103 Comments
User's avatar
Lasagna's avatar

I work a lot with LLMs and this is a weird recurring problem I see. When you request a list of things - basically what you did here - if they get multiple items in that list wrong they often can never get it right. Try asking questions that requires Chat-GPT to come up with a list of Roman Emperors who did X.

Basically anything with even slightly grey borders seems to make it lose the plot. Ask it for 10 famous quotes from Roman Emperors. I always get Julius Caesar, or Cicero, or a pope or two in there. It’ll admit that it got it wrong and then give a revised list with quotes from Virgil, Tacitus and Mussolini.

Expand full comment
khimru's avatar

It's not a “weird problem”. It's just what LLMs *ARE*. They are Google search cousins, better in some aspects, worse in some aspects. They find the “best pieces” in the corpus of documents on the web and combine these in the “best way”. That's it, no more, no less.

And just like Google Search would give you best answer if your search request is short and focused… LLMs would work best when input is short. And by talking to them you are increasing it, instead.

If you want something from LLM then the best way is to change the request till you would get an acceptable answer. ChatGPT have an UI for that.

Expand full comment
Stephen Bosch's avatar

How is engaging in a dialogue with it not "changing the request"? And where is the value-add if I have to be clairvoyant to determine what to ask it in order to get a usable response?

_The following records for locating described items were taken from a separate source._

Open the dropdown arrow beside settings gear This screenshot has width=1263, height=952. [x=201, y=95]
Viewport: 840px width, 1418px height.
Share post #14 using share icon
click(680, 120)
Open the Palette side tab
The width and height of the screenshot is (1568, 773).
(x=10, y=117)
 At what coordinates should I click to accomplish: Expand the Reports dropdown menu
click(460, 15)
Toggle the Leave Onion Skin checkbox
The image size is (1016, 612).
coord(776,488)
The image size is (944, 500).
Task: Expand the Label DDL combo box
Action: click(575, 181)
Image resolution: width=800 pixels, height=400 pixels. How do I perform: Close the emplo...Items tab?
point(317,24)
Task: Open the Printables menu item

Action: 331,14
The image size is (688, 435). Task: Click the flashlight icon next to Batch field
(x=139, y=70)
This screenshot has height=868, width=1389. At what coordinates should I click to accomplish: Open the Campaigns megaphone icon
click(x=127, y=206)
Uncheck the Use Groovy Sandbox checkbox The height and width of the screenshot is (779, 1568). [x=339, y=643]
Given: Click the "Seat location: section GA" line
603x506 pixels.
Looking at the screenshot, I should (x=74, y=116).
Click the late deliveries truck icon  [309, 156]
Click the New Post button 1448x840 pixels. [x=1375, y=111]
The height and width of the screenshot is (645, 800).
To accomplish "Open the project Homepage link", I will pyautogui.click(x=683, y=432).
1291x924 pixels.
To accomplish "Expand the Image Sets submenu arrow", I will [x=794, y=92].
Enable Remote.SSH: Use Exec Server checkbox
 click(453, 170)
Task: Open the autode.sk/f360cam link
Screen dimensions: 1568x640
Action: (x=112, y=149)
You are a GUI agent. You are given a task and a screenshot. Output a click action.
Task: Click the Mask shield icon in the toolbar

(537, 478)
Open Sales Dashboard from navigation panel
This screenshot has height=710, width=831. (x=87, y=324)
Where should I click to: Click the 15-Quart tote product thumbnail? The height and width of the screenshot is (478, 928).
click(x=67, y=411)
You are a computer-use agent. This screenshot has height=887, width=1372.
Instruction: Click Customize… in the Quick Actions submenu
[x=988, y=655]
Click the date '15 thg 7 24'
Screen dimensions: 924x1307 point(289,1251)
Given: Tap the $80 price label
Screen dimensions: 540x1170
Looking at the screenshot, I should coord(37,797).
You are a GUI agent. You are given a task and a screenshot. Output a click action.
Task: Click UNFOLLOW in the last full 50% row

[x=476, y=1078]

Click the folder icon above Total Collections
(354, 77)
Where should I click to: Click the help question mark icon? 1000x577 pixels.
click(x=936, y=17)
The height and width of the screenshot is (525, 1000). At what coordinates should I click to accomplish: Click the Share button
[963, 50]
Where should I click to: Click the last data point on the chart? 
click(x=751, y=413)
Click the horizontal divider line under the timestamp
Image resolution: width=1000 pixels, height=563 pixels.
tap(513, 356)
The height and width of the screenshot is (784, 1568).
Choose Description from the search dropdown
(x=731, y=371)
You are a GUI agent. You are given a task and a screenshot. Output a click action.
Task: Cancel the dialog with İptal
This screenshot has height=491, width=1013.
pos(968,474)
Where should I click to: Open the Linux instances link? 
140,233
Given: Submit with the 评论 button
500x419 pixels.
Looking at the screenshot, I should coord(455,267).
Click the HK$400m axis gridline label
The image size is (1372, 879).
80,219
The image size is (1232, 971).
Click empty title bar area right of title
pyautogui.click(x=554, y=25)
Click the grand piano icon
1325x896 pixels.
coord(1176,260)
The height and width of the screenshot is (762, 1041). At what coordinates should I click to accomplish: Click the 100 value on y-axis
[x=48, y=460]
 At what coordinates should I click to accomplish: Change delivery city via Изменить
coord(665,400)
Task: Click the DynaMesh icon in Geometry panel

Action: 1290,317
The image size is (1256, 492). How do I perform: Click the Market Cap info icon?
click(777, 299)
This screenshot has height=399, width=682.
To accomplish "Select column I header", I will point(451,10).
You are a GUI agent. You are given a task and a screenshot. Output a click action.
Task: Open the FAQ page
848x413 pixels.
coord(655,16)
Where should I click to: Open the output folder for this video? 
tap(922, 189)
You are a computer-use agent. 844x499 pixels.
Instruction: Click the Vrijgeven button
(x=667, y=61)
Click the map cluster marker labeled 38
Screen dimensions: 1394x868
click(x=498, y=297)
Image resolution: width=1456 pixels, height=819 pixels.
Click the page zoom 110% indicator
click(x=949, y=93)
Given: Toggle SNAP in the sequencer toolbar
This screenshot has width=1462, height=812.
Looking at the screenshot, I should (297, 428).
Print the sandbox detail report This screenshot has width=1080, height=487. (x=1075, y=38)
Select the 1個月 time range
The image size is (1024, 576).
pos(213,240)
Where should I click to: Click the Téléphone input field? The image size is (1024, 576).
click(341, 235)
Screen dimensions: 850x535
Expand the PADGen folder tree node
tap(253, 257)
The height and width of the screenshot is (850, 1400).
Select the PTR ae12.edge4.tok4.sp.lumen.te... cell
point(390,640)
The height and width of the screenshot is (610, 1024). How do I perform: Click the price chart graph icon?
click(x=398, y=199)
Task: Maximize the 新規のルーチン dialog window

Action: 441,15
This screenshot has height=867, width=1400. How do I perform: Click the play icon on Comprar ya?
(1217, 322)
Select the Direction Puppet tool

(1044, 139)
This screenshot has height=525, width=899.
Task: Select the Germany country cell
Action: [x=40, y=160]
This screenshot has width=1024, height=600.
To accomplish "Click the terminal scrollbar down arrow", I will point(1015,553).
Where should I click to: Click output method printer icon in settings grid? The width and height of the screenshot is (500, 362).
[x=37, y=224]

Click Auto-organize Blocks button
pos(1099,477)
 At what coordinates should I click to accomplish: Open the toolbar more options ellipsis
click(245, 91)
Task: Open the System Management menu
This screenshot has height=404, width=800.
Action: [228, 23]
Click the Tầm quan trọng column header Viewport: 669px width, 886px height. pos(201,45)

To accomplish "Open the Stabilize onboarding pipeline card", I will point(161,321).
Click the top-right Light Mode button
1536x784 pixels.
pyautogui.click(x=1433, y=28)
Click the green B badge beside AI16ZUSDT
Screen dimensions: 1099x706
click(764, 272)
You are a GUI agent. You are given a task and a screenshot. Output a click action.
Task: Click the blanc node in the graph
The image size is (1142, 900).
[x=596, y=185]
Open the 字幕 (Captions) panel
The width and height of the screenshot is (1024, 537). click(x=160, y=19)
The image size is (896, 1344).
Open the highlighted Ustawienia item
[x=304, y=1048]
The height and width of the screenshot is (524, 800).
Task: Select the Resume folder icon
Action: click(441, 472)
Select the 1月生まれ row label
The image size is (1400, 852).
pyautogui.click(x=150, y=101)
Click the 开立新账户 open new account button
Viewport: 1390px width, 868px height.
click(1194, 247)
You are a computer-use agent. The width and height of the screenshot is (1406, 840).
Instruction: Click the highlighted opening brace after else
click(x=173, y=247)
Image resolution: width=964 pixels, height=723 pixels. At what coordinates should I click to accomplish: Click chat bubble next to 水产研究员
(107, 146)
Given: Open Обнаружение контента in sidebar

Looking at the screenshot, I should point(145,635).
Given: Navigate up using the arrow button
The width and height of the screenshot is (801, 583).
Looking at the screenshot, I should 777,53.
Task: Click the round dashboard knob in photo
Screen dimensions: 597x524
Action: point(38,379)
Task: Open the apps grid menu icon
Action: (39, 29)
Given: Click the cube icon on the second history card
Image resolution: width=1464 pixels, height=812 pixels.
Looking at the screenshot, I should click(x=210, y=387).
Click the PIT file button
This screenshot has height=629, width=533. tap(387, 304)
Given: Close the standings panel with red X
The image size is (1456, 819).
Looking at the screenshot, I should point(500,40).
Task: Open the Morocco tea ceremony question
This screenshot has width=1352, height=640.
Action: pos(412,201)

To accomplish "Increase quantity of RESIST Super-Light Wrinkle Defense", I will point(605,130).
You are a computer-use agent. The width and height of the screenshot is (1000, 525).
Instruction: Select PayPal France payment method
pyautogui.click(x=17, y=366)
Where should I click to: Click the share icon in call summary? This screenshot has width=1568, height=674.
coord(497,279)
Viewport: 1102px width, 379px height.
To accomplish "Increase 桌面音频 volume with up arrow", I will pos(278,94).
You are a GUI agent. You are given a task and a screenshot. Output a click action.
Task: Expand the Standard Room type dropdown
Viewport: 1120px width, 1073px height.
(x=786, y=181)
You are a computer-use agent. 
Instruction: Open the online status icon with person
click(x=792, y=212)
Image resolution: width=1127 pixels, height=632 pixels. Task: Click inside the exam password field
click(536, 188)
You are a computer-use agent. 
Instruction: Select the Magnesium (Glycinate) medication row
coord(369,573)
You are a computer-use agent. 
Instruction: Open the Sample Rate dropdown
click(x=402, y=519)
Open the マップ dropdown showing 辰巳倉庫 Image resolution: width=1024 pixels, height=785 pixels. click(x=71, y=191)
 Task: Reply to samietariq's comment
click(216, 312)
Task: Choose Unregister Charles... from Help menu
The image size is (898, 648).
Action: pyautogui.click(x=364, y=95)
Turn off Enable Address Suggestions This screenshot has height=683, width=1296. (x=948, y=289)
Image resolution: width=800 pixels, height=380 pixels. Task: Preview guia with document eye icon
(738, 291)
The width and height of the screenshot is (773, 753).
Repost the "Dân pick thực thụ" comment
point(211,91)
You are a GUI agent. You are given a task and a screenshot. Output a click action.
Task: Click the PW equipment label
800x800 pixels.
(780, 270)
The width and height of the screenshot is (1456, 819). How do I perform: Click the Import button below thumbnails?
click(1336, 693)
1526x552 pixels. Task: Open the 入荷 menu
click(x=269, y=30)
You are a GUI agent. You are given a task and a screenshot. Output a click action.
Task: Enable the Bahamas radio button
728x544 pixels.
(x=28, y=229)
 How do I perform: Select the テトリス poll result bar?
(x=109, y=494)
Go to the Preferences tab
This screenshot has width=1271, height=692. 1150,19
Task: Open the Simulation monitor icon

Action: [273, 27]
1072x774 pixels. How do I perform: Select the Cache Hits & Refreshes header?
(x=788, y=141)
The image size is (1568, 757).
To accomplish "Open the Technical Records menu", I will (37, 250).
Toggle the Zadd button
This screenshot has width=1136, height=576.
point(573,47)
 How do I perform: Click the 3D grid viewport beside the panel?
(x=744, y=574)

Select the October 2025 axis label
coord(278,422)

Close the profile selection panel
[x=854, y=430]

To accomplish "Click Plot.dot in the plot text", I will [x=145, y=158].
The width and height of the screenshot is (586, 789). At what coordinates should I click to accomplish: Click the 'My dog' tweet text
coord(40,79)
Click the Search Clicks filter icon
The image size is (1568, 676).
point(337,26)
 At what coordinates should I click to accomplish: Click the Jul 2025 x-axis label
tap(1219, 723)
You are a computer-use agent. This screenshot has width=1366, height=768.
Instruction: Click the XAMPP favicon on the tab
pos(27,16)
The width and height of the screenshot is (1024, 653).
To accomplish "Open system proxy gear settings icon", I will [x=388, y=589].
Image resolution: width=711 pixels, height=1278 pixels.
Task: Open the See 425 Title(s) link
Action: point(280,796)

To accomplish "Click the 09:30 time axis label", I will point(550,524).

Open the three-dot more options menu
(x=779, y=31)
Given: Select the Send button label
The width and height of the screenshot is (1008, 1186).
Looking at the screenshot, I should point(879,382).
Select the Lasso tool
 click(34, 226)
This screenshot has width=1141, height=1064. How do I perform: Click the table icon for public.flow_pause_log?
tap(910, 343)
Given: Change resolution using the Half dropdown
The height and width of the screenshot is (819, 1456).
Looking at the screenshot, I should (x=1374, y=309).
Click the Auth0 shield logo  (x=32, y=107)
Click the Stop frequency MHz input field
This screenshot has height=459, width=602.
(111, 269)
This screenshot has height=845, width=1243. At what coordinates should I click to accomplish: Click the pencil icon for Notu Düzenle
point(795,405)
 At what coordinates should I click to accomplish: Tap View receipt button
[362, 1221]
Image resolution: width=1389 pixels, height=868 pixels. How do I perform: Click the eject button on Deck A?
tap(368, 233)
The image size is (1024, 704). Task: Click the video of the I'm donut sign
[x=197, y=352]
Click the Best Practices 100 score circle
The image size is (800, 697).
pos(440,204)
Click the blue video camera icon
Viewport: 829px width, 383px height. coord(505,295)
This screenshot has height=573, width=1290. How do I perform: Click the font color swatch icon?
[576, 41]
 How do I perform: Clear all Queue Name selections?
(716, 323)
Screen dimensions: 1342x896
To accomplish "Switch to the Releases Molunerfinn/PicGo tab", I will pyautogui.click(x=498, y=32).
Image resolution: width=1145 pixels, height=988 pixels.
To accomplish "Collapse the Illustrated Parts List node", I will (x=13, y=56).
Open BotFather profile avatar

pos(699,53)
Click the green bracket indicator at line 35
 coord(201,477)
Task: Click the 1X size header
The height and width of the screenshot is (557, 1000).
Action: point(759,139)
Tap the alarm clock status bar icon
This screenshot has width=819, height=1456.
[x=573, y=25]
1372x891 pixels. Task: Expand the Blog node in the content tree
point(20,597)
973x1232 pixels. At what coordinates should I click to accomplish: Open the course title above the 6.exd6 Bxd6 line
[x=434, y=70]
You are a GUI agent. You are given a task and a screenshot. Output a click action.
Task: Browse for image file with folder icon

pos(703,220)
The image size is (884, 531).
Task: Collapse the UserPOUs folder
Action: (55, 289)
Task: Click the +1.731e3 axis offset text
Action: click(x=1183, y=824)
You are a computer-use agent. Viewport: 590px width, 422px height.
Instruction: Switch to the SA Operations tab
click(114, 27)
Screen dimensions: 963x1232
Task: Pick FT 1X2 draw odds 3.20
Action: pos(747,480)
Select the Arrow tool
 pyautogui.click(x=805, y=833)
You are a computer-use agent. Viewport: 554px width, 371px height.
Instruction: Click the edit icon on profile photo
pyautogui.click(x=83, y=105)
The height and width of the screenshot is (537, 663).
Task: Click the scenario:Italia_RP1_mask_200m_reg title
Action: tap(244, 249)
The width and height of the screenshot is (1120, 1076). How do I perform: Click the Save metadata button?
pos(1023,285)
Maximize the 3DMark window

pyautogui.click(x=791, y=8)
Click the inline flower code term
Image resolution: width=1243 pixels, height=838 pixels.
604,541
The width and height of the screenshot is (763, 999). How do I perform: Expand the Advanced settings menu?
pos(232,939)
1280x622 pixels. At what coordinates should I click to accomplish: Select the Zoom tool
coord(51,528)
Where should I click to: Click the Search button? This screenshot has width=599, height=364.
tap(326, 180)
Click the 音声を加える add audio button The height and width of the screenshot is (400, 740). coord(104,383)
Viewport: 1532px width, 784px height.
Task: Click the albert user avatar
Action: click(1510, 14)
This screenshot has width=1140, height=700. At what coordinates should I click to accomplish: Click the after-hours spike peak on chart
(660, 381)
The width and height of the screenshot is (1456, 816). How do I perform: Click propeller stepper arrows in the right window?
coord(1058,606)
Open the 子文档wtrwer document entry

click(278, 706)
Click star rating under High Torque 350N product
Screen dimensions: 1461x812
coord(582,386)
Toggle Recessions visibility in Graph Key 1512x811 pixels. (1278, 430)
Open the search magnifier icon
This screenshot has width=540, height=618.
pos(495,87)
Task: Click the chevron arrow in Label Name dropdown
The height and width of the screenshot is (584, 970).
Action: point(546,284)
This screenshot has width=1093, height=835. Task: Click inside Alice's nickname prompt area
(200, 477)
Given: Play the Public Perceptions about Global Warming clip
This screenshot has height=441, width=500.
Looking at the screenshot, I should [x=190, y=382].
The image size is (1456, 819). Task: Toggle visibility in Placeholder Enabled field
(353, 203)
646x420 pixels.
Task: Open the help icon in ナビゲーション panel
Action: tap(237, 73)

Asking more questions that build on its previous output delivers more information about my expectations and ought to improve the output, but it does not.

Why not? Because this supposed AI is artificial, but not intelligent.

Expand full comment
khimru's avatar

When you are “engaging in dialogue” you are adding lots of data that makes it ever harder for LLM to properly cull its database. At some point you overwhelm it and it starts producing nonsense.

And value-add is in LLMs knowledge database: LLMs neural network includes a lot of facts that are not known to you – and, importantly, it may pull snippets from it using very vague requests… much more vague then what you need to use Google Search.

There are no need to be “clairvoyant”: when you see that response is unsatisfying you just click “edit” button and CHANGE the prompt. NOT try to do a dialogue, but REFINE THE PROMPT.

You are acting now like a kid, honestly: you were promised some kind of “intelligence” and are now crying “foul” because LLM is not that… well, it's still a useful tool, just there are no intelligence involved.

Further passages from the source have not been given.